» What to work on:
Write out the material below line for line, changing nothing.

Interface element records:
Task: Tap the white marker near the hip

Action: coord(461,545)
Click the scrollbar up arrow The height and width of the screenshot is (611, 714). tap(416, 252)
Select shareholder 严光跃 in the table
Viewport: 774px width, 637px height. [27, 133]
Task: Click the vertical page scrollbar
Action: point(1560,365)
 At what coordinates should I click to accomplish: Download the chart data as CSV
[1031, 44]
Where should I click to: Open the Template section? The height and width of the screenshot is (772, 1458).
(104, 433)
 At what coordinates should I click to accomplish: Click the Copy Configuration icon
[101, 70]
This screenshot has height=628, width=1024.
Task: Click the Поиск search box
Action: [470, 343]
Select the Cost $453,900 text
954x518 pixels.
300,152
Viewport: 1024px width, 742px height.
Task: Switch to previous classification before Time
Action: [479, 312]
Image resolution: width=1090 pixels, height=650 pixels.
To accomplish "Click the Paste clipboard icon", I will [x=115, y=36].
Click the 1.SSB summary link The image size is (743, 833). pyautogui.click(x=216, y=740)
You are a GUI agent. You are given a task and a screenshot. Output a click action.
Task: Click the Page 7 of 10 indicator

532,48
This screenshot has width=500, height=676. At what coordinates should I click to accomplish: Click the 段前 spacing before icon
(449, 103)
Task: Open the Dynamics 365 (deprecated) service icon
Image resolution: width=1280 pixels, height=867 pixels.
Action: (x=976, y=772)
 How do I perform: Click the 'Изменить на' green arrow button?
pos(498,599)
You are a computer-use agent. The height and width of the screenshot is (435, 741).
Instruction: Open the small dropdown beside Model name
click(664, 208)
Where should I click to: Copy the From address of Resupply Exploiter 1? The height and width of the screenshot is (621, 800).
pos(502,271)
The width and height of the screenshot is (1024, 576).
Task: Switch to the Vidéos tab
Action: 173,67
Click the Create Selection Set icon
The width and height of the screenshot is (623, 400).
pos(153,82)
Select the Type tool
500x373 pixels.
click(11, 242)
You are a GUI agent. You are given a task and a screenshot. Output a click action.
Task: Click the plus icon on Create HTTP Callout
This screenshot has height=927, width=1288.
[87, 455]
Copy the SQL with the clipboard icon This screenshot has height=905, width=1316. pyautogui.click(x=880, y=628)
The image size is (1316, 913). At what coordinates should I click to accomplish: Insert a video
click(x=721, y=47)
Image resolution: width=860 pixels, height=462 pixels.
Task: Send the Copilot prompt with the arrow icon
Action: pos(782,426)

» Response to the exercise:
Task: Tap the white marker near the hip

Action: coord(461,545)
Click the scrollbar up arrow The height and width of the screenshot is (611, 714). tap(416, 252)
Select shareholder 严光跃 in the table
Viewport: 774px width, 637px height. [27, 133]
Task: Click the vertical page scrollbar
Action: point(1560,365)
 At what coordinates should I click to accomplish: Download the chart data as CSV
[1031, 44]
Where should I click to: Open the Template section? The height and width of the screenshot is (772, 1458).
(104, 433)
 At what coordinates should I click to accomplish: Click the Copy Configuration icon
[101, 70]
This screenshot has height=628, width=1024.
Task: Click the Поиск search box
Action: [470, 343]
Select the Cost $453,900 text
954x518 pixels.
300,152
Viewport: 1024px width, 742px height.
Task: Switch to previous classification before Time
Action: [479, 312]
Image resolution: width=1090 pixels, height=650 pixels.
To accomplish "Click the Paste clipboard icon", I will [x=115, y=36].
Click the 1.SSB summary link The image size is (743, 833). pyautogui.click(x=216, y=740)
You are a GUI agent. You are given a task and a screenshot. Output a click action.
Task: Click the Page 7 of 10 indicator

532,48
This screenshot has width=500, height=676. At what coordinates should I click to accomplish: Click the 段前 spacing before icon
(449, 103)
Task: Open the Dynamics 365 (deprecated) service icon
Image resolution: width=1280 pixels, height=867 pixels.
Action: (x=976, y=772)
 How do I perform: Click the 'Изменить на' green arrow button?
pos(498,599)
You are a computer-use agent. The height and width of the screenshot is (435, 741).
Instruction: Open the small dropdown beside Model name
click(664, 208)
Where should I click to: Copy the From address of Resupply Exploiter 1? The height and width of the screenshot is (621, 800).
pos(502,271)
The width and height of the screenshot is (1024, 576).
Task: Switch to the Vidéos tab
Action: 173,67
Click the Create Selection Set icon
The width and height of the screenshot is (623, 400).
pos(153,82)
Select the Type tool
500x373 pixels.
click(11, 242)
You are a GUI agent. You are given a task and a screenshot. Output a click action.
Task: Click the plus icon on Create HTTP Callout
This screenshot has height=927, width=1288.
[87, 455]
Copy the SQL with the clipboard icon This screenshot has height=905, width=1316. pyautogui.click(x=880, y=628)
The image size is (1316, 913). At what coordinates should I click to accomplish: Insert a video
click(x=721, y=47)
Image resolution: width=860 pixels, height=462 pixels.
Task: Send the Copilot prompt with the arrow icon
Action: pos(782,426)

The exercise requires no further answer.